Document text START
Lieut. Geoff Buck (London Regiment and now RFC), who wired us back in July to say that he had returned home to train as a RFC pilot, has been keeping a record of his training (at Retford):

Buck, Geoff2/8/16. “We fly from 5-8 a.m., work in workshops and fly if possible 9.00 a.m – 12.30 p.m., and fly from 5.00 p.m. to dark. They give us three to four hours’ dual, and then we do about eight hours’ solo (including one cross-country). , and then (i.e after about a month, it depends on weather and machine) we go off to another station for higher instruction. Personally I have only had one flight of 35 minutes in a B.E. – but all in good time. Altogether it’s topping fun, but there is a lot of waiting about.”

5/8/16. “This is absolutely the life. I have done one hour’s dual control and can fly the bus by myself, but have never been up alone yet; they won’t send us up alone till we have done three hours dual. I simply love it! Better than skating, rugger, or even ski-ing. I want to be in the air the whole day long, but of course we have to do a lot of technical work too. Engines, motors, signalling, construction, theory, photography – and all is most interesting.”

16/8/16. “I did my first solo tonight in rather bad weather, made a perfect landing, and went to 700 ft. It was too perfect for words.”

On August 23rd Geoff moved to Narborough for further instruction.
Document text END
Records START
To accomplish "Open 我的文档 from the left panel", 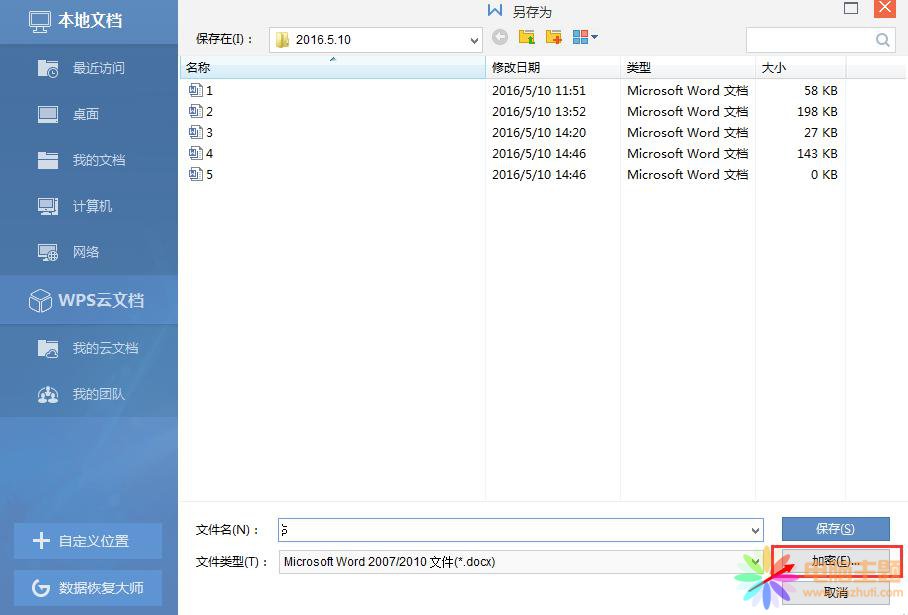I will 88,160.
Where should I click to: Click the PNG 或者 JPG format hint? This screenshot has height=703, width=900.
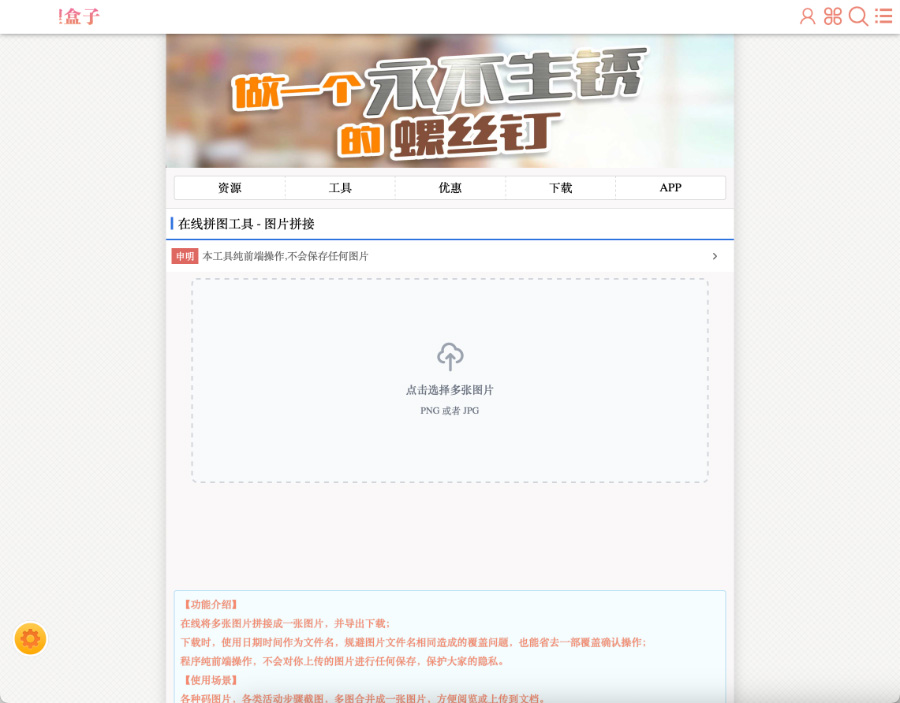click(450, 411)
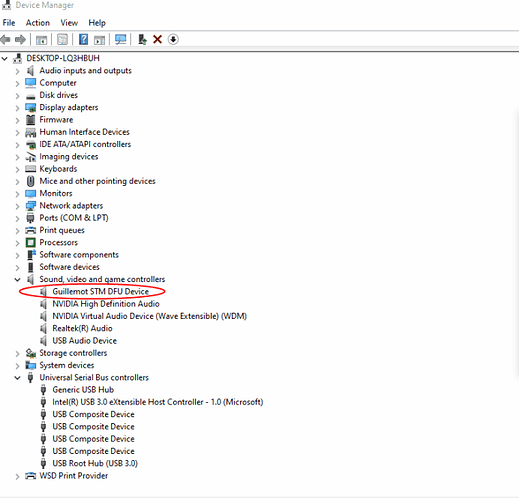Open the View menu
Viewport: 519px width, 499px height.
[69, 23]
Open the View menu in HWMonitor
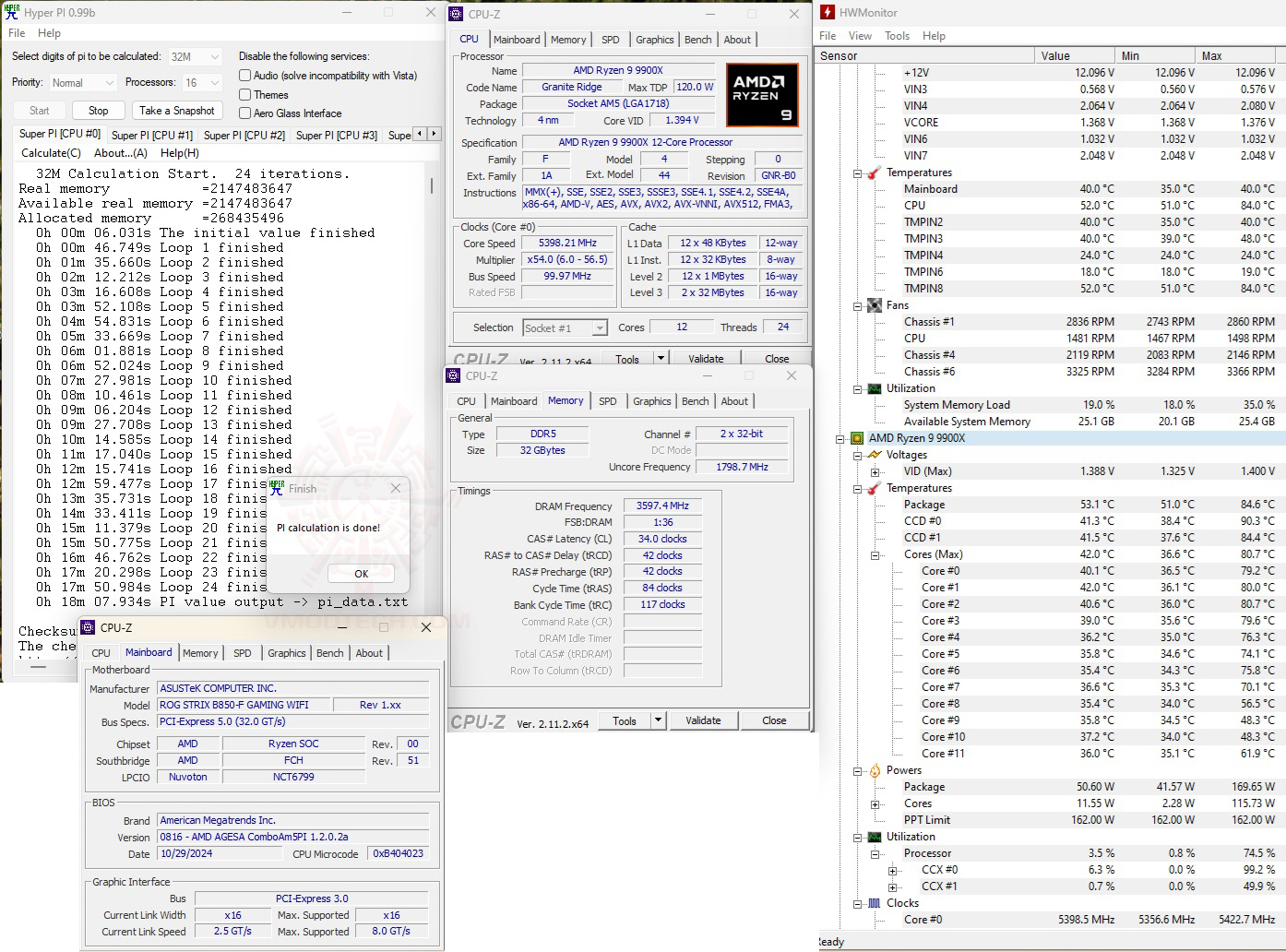Viewport: 1286px width, 952px height. click(860, 35)
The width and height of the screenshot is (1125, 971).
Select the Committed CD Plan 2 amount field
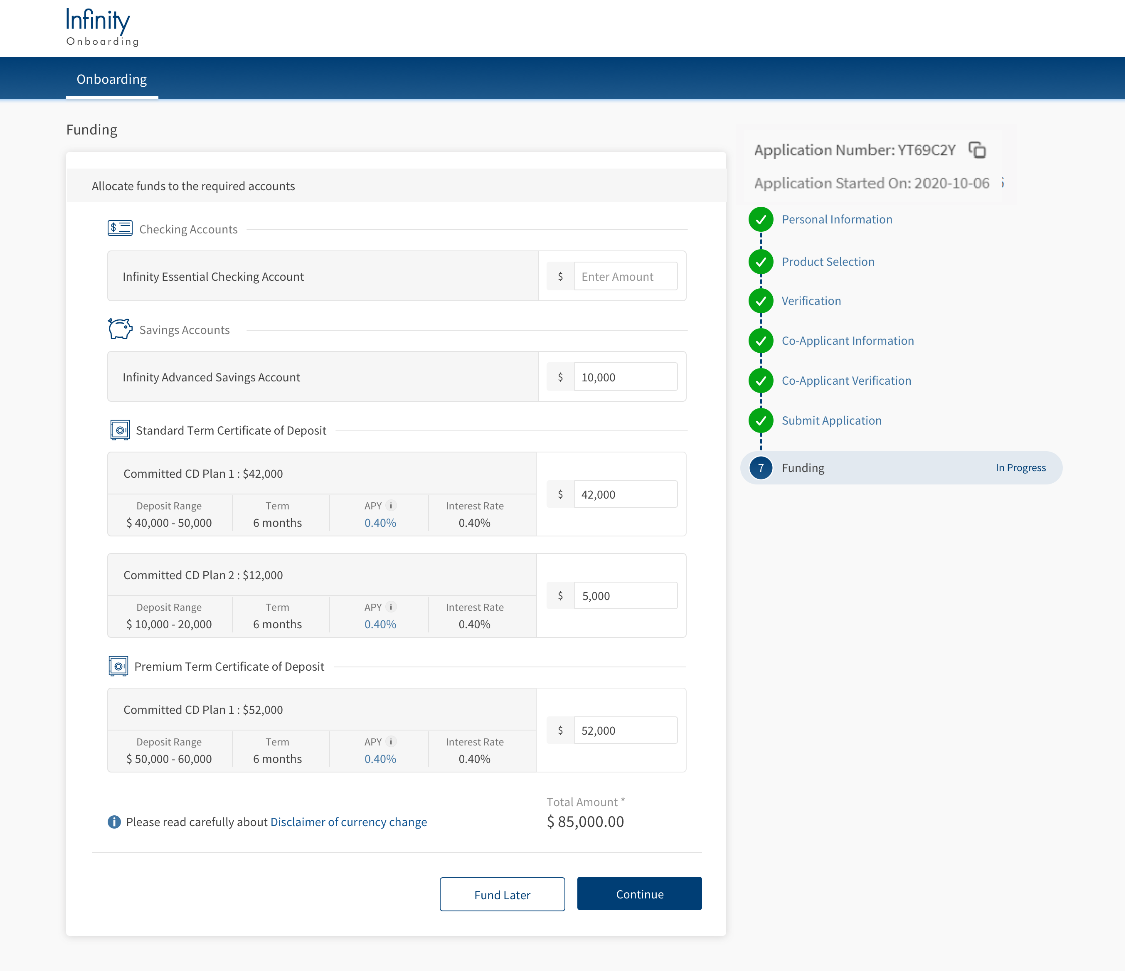click(x=625, y=596)
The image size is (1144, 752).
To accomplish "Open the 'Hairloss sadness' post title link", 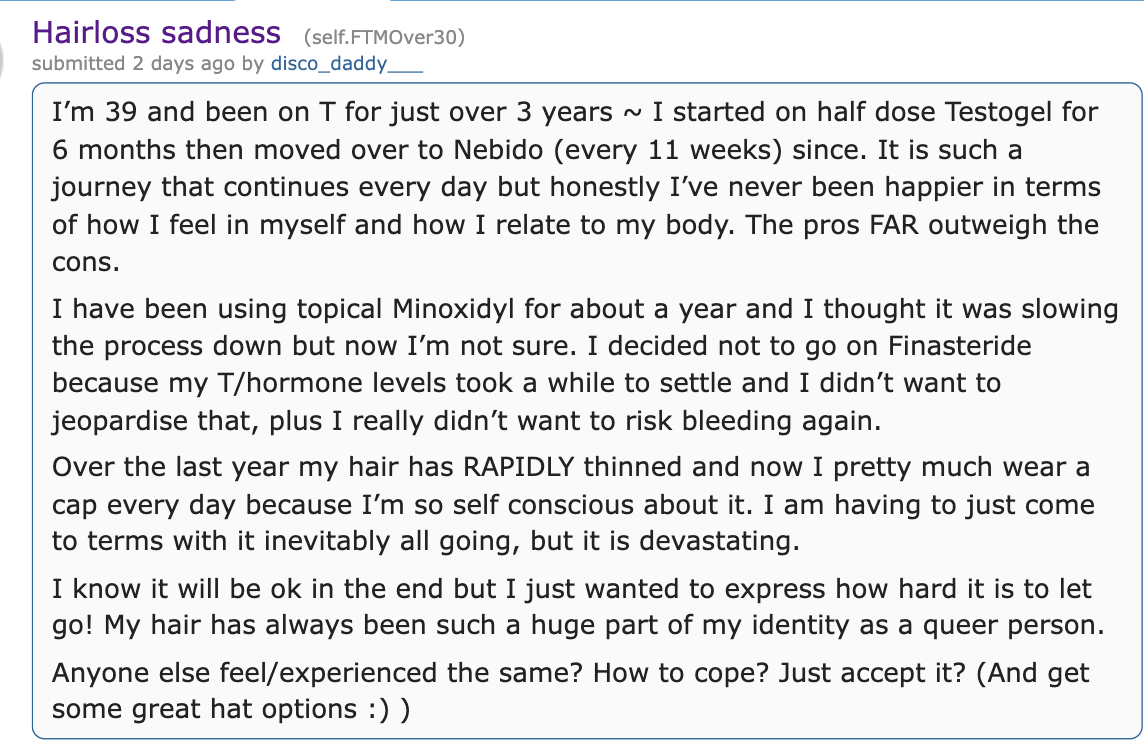I will point(156,33).
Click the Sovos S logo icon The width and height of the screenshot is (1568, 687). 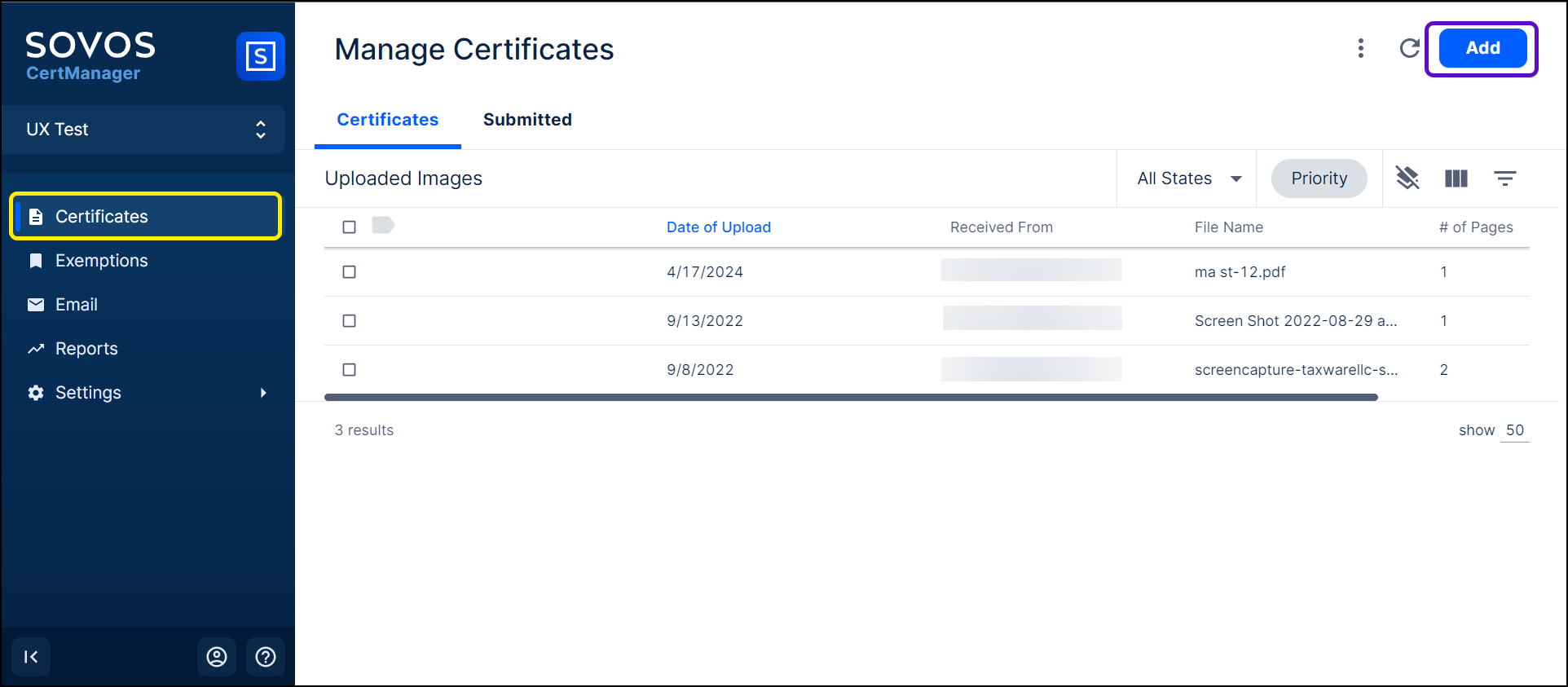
Records END
**Problem**
Reproduce the full passage above about Geoff Buck's pilot training, word for word.

**Result for this task**
Lieut. Geoff Buck (London Regiment and now RFC), who wired us back in July to say that he had returned home to train as a RFC pilot, has been keeping a record of his training (at Retford):

Buck, Geoff2/8/16. “We fly from 5-8 a.m., work in workshops and fly if possible 9.00 a.m – 12.30 p.m., and fly from 5.00 p.m. to dark. They give us three to four hours’ dual, and then we do about eight hours’ solo (including one cross-country). , and then (i.e after about a month, it depends on weather and machine) we go off to another station for higher instruction. Personally I have only had one flight of 35 minutes in a B.E. – but all in good time. Altogether it’s topping fun, but there is a lot of waiting about.”

5/8/16. “This is absolutely the life. I have done one hour’s dual control and can fly the bus by myself, but have never been up alone yet; they won’t send us up alone till we have done three hours dual. I simply love it! Better than skating, rugger, or even ski-ing. I want to be in the air the whole day long, but of course we have to do a lot of technical work too. Engines, motors, signalling, construction, theory, photography – and all is most interesting.”

16/8/16. “I did my first solo tonight in rather bad weather, made a perfect landing, and went to 700 ft. It was too perfect for words.”

On August 23rd Geoff moved to Narborough for further instruction.